Law students, law professors and other legal analysts spot legal problems; trial lawyers need to find solutions for legal problems. After reading and reflecting, I’ve come up with three partial solutions for two major problems for injured workers in workers compensation cases.
None of these solutions are ideal or useful in every circumstance. These problems call out for pro-worker reforms to workers’ compensation laws, but even without “structural” solutions, lawyers for injured workers don’t just have to throw up their hands and tell their clients there is nothing they can do for them when faced with these difficulties.
Problems: The TTD/PPD gap.
Solution: Apply for unemployment.
I feel like I’ve written extensively about the problem of the long delay between when temporary benefits end and when permanent disability benefits start. Tara Reck in Washington state wrote a post about advising clients to apply for unemployment benefits in that situation. I kicked myself for not thinking of that before. (By the way, Washington cuts off temporary benefits after a vocational counselor determines an employee can return to work. That would significantly shorten the gap time.)

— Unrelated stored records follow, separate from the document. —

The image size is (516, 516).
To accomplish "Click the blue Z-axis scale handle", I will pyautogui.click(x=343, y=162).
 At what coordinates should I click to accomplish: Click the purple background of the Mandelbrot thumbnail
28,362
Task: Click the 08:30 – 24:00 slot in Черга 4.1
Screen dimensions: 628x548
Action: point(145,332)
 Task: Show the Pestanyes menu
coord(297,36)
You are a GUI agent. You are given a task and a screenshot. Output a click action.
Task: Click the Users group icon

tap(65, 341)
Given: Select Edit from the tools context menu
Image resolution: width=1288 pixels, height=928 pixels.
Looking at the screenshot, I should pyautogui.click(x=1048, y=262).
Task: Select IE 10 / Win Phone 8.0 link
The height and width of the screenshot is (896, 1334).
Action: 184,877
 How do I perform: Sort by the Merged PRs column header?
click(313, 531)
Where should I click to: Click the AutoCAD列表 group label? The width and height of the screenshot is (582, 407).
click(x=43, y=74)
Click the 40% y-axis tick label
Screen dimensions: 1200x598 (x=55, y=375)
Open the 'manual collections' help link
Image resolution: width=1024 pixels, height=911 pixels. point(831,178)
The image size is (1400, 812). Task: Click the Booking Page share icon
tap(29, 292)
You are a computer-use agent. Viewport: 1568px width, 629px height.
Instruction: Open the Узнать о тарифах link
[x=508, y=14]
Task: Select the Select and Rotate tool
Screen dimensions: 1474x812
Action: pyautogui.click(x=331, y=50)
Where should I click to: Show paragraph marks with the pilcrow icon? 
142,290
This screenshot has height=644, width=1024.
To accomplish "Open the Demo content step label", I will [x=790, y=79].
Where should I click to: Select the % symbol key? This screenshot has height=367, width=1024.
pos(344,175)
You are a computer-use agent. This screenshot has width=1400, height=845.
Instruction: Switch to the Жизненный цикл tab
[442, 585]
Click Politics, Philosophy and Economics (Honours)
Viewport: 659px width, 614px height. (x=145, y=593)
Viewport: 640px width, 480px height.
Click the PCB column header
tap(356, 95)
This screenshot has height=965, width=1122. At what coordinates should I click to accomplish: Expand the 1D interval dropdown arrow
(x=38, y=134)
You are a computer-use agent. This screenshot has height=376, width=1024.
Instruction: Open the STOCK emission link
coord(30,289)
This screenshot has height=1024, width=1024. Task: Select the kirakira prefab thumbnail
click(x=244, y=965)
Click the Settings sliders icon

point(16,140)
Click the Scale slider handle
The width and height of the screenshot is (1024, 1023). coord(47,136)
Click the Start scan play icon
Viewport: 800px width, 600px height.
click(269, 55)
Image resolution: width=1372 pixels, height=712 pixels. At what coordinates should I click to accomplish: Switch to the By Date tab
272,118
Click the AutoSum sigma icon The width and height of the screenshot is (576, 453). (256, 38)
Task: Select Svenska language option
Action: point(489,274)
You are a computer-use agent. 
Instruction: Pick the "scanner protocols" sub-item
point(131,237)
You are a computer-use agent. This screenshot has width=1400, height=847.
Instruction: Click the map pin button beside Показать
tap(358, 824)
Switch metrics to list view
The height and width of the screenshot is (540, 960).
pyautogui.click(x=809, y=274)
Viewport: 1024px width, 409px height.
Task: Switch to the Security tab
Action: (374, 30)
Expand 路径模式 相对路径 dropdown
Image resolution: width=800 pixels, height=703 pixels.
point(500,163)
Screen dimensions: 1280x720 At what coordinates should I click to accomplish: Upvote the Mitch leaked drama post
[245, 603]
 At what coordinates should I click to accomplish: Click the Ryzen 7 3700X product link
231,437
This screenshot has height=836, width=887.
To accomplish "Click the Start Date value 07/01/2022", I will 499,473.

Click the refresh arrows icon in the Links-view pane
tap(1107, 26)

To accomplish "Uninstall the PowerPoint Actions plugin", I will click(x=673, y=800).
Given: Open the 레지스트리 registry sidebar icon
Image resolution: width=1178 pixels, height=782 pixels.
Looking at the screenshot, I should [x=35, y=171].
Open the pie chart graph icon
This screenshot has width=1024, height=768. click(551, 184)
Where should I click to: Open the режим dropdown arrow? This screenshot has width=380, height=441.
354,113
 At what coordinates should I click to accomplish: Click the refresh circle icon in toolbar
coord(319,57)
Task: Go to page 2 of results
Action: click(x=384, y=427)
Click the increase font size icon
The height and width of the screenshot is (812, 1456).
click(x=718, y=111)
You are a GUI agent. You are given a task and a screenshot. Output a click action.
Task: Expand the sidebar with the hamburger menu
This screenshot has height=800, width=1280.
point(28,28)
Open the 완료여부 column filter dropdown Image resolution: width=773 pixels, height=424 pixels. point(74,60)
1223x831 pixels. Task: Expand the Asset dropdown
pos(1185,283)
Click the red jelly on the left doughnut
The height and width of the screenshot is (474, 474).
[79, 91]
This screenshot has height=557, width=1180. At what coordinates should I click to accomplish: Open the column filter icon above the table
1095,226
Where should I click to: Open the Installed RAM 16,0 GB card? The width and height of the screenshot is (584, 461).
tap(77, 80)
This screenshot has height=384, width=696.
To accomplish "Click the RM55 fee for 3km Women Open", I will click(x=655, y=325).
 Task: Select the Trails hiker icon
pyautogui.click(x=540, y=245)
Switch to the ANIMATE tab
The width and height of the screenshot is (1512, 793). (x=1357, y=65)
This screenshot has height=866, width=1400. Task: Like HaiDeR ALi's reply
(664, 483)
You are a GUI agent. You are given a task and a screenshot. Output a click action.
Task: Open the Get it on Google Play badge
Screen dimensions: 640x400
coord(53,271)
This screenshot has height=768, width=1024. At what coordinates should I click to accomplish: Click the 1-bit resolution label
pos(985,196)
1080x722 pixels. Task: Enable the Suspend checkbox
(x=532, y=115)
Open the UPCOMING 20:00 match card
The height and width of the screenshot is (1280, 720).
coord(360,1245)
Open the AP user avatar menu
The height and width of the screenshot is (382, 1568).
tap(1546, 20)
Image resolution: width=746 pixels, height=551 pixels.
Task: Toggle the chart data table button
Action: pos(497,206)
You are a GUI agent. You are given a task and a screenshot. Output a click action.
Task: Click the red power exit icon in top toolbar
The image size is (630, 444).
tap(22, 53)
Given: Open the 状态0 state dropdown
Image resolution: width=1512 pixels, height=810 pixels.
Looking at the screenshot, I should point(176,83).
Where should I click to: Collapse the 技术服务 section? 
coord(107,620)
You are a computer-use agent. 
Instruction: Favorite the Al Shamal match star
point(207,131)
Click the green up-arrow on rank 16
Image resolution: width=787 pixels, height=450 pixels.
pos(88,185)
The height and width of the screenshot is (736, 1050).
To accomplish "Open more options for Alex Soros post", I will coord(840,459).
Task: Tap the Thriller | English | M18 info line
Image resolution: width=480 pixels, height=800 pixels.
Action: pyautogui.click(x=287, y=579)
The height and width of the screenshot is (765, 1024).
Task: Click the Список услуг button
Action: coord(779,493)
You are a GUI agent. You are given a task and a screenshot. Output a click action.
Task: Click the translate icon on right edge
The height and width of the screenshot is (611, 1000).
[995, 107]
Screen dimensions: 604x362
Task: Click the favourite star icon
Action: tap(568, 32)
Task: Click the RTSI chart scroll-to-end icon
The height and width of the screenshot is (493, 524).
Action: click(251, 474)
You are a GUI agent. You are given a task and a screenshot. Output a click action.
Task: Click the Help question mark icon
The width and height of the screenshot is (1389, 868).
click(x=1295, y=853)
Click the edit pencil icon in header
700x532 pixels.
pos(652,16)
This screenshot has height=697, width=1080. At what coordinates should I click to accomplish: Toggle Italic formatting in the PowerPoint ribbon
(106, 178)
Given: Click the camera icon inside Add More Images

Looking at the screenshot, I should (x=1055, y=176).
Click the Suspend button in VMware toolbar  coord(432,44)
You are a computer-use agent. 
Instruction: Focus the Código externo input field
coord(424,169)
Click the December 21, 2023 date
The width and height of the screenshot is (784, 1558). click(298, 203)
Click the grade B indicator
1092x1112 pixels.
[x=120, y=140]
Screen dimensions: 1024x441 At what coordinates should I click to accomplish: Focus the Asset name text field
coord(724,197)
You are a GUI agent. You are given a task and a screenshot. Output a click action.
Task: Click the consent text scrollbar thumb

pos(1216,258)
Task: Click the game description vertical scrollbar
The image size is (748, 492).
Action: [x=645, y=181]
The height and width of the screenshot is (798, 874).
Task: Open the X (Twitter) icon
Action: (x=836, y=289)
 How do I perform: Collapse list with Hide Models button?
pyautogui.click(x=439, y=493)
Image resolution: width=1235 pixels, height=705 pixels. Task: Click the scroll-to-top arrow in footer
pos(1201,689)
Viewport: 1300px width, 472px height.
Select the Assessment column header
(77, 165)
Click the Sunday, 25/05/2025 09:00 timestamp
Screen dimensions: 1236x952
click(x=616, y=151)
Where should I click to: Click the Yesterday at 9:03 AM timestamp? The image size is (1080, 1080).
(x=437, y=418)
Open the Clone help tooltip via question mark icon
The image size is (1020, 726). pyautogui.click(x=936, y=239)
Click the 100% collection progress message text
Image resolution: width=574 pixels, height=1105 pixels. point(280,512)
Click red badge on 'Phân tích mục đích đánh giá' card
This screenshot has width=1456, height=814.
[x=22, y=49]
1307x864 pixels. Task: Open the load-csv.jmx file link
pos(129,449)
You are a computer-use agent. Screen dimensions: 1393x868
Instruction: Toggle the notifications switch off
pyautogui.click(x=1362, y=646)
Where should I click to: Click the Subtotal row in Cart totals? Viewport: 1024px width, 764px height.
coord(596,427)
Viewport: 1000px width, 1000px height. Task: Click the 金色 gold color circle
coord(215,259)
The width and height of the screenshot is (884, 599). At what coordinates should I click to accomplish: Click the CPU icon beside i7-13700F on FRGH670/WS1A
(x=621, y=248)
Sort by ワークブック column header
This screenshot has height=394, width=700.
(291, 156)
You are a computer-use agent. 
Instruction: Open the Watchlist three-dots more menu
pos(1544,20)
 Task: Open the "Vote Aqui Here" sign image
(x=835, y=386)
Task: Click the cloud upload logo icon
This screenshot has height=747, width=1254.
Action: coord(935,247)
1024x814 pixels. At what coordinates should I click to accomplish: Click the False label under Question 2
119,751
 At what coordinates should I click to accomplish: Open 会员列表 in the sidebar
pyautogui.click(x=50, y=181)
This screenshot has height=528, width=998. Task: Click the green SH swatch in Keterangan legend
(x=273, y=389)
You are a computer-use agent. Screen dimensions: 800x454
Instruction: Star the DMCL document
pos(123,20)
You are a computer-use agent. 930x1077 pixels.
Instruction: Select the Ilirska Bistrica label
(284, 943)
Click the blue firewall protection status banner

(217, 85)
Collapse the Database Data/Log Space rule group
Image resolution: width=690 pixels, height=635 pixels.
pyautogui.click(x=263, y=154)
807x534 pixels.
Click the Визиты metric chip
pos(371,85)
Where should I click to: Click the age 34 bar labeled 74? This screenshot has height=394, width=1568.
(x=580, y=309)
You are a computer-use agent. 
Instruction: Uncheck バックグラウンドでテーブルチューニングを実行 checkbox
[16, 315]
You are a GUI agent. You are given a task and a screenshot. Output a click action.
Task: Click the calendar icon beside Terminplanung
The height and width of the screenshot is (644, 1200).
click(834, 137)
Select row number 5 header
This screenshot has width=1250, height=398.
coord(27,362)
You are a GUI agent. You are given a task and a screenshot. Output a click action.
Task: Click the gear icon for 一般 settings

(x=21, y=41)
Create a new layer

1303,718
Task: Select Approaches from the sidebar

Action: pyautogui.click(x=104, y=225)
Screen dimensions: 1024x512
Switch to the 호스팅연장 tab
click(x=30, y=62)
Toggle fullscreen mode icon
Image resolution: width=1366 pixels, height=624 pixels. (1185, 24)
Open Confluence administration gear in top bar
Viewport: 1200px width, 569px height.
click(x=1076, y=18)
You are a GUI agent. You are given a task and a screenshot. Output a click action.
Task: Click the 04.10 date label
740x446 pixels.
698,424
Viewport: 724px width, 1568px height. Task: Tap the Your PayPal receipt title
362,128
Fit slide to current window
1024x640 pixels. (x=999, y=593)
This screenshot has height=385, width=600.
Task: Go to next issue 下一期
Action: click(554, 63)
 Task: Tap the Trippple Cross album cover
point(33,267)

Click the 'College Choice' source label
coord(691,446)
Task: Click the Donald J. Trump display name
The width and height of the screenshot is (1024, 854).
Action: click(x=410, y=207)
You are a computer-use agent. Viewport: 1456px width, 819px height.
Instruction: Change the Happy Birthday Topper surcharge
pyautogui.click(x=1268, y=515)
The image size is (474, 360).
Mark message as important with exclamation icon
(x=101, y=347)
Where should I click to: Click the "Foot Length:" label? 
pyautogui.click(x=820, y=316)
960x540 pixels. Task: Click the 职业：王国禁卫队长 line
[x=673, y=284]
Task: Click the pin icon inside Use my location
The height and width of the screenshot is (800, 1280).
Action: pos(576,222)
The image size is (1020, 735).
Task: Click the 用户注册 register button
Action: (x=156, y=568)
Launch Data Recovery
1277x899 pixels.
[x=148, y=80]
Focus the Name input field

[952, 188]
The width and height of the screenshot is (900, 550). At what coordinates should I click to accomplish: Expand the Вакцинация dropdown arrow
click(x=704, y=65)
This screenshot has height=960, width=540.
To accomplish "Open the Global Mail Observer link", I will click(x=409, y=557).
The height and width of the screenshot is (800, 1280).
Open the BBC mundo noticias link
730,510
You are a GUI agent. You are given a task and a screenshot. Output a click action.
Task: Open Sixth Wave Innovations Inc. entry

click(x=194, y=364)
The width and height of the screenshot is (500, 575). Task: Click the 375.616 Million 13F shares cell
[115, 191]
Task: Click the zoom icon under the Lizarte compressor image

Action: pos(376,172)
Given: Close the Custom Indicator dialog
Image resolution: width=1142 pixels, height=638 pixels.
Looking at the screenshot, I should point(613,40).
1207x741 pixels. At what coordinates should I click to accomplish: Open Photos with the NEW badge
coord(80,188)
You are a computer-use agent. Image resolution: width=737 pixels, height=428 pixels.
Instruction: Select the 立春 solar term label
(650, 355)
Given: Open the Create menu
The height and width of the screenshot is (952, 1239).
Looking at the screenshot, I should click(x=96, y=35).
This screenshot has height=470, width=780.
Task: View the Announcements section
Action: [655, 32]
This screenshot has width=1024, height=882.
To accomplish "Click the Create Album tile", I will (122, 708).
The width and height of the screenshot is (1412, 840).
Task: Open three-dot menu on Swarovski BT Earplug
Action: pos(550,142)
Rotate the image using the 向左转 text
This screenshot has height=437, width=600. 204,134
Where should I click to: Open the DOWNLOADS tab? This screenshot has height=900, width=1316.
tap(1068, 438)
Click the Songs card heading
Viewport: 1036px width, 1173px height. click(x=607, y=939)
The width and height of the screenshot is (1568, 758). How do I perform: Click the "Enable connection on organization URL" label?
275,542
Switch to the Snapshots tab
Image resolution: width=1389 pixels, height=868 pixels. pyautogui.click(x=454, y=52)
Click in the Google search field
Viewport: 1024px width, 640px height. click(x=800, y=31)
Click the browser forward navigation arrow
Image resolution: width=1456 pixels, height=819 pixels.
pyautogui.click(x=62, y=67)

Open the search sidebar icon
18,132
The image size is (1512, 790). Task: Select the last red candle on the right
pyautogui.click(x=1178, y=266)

Applying for UI benefits in this situation is a good idea for a lot of reasons. One, Once a worker is at MMI, they are usually able and available for work. Two usually unemployment requires an extensive job search as a condition of receiving benefits. That job search can be evidence in a workers’ compensation case which can help prove up permanent disability. Evidence of a diligent job search by an injured worker usually also boosts credibility with a judge
Finally, a successful application for unemployment benefits means that an employee has steady income and maybe even finds a job. Having a steady income lessens the pressure on the injured worker to settle their workers’ compensation case.
Problem: The delay between the end of TTD and beginning of PPD
Solution: Ask court to appoint counselor for LOEP with just FCE restrictions
Part of the delay between the end of temporary and start of permanent disability benefits is the difficulty in figuring out disability. Part of this delay can be explained by the practice of having a doctor ratify or sign off on functional capacity evaluation or FCE results obtained by a physical therapist. Doctor-endorsement of work restrictions is believed by some to be necessary for the appointment of a vocational counselor to perform a loss of earning power evaluation.
Physical therapists have an uncertain status as experts within the workers’ compensation court. But I was able to get a vocational counselor appointed with just FCE restrictions from a PT. (Feel free to contact me for a copy of the order) As a precaution, I did get the findings endorsed by a medical doctor. But I would encourage other plaintiff’s lawyers to push the issue with the trial courts in Nebraska. I believe trial judges are aware of the gap issue and are sympathetic to employees on the issue. With a concerted effort, the plaintiff’s bar in Nebraska may be able to reverse the custom of having a medical doctors endorse FCE restrictions from a physical therapist.
Problem: Future medical in a denied claim where the employee can’t afford future medical care.
Solution: Use company provided medical care
I wrote a post about why injured workers stop going to the doctor even if they are in pain. One of the main reasons why employees stop seeking care is cost. Another reason why employees stop seeking care is because employers manage medical of their injured workers and encourage doctors to release workers without recommendations for future medical care. This problem is particularly acute for employees of self-insured companies or quasi self-insureds with high deductible coverage.
But these self-insured employees usually often provide onsite occupational clinics. These providers are often on the front-line of discouraging claims. Many injured workers don’t seek treatment there because of that reason.
But those clinics are convenient and free of charge to employees who use them. They are a good way to bolster the case future medical if an employee is regularly seeking treatment there for work-related symptoms. The fact that an injured worker continues to seek treatment at onsite clinic can also help their case by adding legitimacy to their testimony about the nature and extent of their limitations and symptoms from their work injury.
These occupational health notes are a discovery gold mine in my view. Not only do they give you what amounts to a free medical summary, they also document time off work which is incredibly helpful in proving entitlement to temporary disability benefits. The notes can also be a good source for admissions against interest by the employer.